§ **Selected text**
The leg-positive pressure maneuver can safely and noninvasively apply preload stress without increase in total body fluid volume. The purpose of this study was to determine whether preload stress could be useful for risk stratification of patients with heart failure with reduced ejection fraction.
For this study, 120 consecutive patients with heart failure with reduced ejection fraction were prospectively recruited. The stroke work index was estimated as product of stroke volume index and mean blood pressure, and the E/e’ ratio was calculated to estimate ventricular filling pressure. The echocardiographic parameters were obtained both at rest and during leg-positive pressure stress. During the median follow-up period of 20 months, 30 patients developed adverse cardiovascular events. During preload stress, stroke work index increased significantly (from 3280±1371 to 3857±1581 mm Hg·mL/m2; P<0.001) along with minimal changes in ventricular filling pressure (E/e’, from 16±10 to 17±9; P<0.05) in patients without cardiovascular events. However, patients with cardiovascular events showed impairment of Frank–Starling mechanism (stroke work index, from 2863±969 to 2903±1084 mm Hg·mL/m2; P=0.70) and a serious increase in E/e’ ratio (from 19±11 to 25±14; P<0.001). Both the patients without contractile reserve and those without diastolic reserve exhibited worse event-free survival than the others (P<0.001). In a Cox proportional-hazards analysis, the changes in stroke work index (hazard ratio: 0.44 per 500 mm Hg·mL/m2 increase; P=0.001) and in E/e’ (hazard ratio: 2.58 per 5-U increase; P<0.001) were predictors of cardiovascular events.

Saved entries
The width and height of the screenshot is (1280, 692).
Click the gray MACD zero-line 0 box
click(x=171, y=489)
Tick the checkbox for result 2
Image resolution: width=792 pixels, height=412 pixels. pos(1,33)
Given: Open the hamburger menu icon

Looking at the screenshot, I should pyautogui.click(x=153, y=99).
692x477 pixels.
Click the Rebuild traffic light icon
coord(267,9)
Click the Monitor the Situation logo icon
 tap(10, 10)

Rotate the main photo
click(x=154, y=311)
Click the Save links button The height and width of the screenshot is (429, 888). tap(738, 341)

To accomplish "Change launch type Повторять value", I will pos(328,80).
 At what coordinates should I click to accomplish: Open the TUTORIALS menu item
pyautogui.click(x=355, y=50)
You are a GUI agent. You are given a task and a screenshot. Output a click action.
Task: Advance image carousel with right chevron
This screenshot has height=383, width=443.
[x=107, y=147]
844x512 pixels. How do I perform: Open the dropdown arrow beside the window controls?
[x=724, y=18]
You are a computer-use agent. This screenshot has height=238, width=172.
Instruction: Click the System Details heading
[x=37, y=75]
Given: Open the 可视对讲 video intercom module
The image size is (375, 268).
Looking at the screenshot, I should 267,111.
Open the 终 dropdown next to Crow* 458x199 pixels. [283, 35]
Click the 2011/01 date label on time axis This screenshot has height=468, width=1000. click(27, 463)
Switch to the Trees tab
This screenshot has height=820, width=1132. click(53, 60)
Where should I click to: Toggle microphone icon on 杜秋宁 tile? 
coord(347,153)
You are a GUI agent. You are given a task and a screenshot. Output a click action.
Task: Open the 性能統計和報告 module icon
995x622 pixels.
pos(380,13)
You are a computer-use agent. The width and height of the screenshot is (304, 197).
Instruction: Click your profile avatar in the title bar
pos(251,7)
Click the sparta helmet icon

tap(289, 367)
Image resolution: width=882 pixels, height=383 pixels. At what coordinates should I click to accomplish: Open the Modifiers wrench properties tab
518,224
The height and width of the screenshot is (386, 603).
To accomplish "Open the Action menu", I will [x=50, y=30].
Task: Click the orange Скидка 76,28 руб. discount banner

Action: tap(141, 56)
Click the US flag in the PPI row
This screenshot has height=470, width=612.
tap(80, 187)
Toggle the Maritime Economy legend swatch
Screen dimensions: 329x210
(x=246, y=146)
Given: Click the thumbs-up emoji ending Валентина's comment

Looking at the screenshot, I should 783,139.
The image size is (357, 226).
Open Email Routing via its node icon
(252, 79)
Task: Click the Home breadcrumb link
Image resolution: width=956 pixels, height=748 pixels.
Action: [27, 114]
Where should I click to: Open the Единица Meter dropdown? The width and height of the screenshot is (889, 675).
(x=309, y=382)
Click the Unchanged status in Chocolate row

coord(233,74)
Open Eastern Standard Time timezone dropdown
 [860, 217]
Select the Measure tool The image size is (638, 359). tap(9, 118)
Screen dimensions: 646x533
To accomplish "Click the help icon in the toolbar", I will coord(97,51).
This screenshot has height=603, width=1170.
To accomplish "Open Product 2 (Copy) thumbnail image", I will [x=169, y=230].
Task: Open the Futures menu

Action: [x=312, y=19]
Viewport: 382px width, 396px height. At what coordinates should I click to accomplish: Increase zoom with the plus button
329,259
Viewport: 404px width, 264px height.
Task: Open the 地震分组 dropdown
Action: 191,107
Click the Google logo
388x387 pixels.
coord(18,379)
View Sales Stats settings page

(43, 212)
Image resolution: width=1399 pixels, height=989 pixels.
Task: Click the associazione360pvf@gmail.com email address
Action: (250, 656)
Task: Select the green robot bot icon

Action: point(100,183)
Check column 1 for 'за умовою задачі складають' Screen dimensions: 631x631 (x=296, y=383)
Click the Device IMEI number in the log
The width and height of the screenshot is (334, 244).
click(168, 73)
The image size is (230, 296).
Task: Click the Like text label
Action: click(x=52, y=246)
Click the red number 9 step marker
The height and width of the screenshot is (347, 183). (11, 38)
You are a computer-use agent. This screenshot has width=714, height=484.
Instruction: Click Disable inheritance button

§ **Problem to work on**
Repeat verbatim the passage of the heart failure study summary above that starts with the words "The leg-positive pressure" and finishes with "reduced ejection fraction.".

§ **Written answer**
The leg-positive pressure maneuver can safely and noninvasively apply preload stress without increase in total body fluid volume. The purpose of this study was to determine whether preload stress could be useful for risk stratification of patients with heart failure with reduced ejection fraction.